Netanyahu rules out talks with Palestinians

Israeli Prime Minister Benjamin Netanyahu is rejecting the possibility of dealing with the new Palestinian unity government of Fatah and Hamas.

“I will not as the prime minister of Israel negotiate with a government that is backed by the Hamas terror organization and is committed to our destruction,” Netanyahu said on CNN’s “State of the Union.”

“We will not negotiate with a government backed by Hamas unless Hamas has changed its position, unless Hamas said, ‘Oh, I’m willing to recognize Israel,’” he added.

Israel suspended peace talks with the Palestinians last week, after Palestinian Authority President Mahmoud Abbas announced a deal with Hamas, which the U.S. recognizes as a terrorist organization. That effectively killed Secretary of State John Kerry’s months-long efforts to get the two sides to get together.
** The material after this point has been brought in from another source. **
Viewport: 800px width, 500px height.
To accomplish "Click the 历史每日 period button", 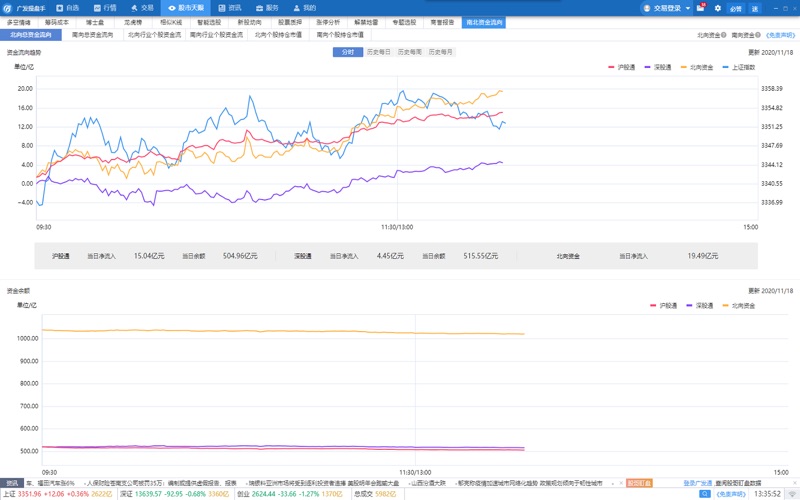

“I thought we were on route to making more progress,” Netanyahu explained on CBS’s “Face the Nation.”

He added that he was “shocked” about Abbas’s deal with Hamas.

“We were absolutely stupefied that President Abbas embraced the terrorist organization Hamas that seeks Israel's destruction. It's just incompatible with peace,” he said.

Abbas has reportedly told Kerry that the new unity government will recognize the state of Israel and renounce violence, and on Sunday he called the Holocaust the “most heinous crime” of modern history, which seemed to be an outreach to the Israelis in the wake of the unity deal. Sunday is Holocaust Remembrance Day around the world, but many Hamas leaders have denied the existence or the severity of the Holocaust.

“I think probably what he’s trying to do is damage control,” Netanyahu retorted on CNN.

“I think what he’s trying to do is placate western opinion. He understands he delivered a major blow to the peace process by embracing these Hamas terrorists. I think he’s trying to wiggle his way out of it.”

White House Deputy National Security Advisor Tony Blinken left open the possibility of cutting off U.S. aid to the Palestinian Authority, if the new government refused to recognize Israel or renounce terrorism.

“If the government didn’t do that, yes,” he said in a separate segment on “State of the Union.”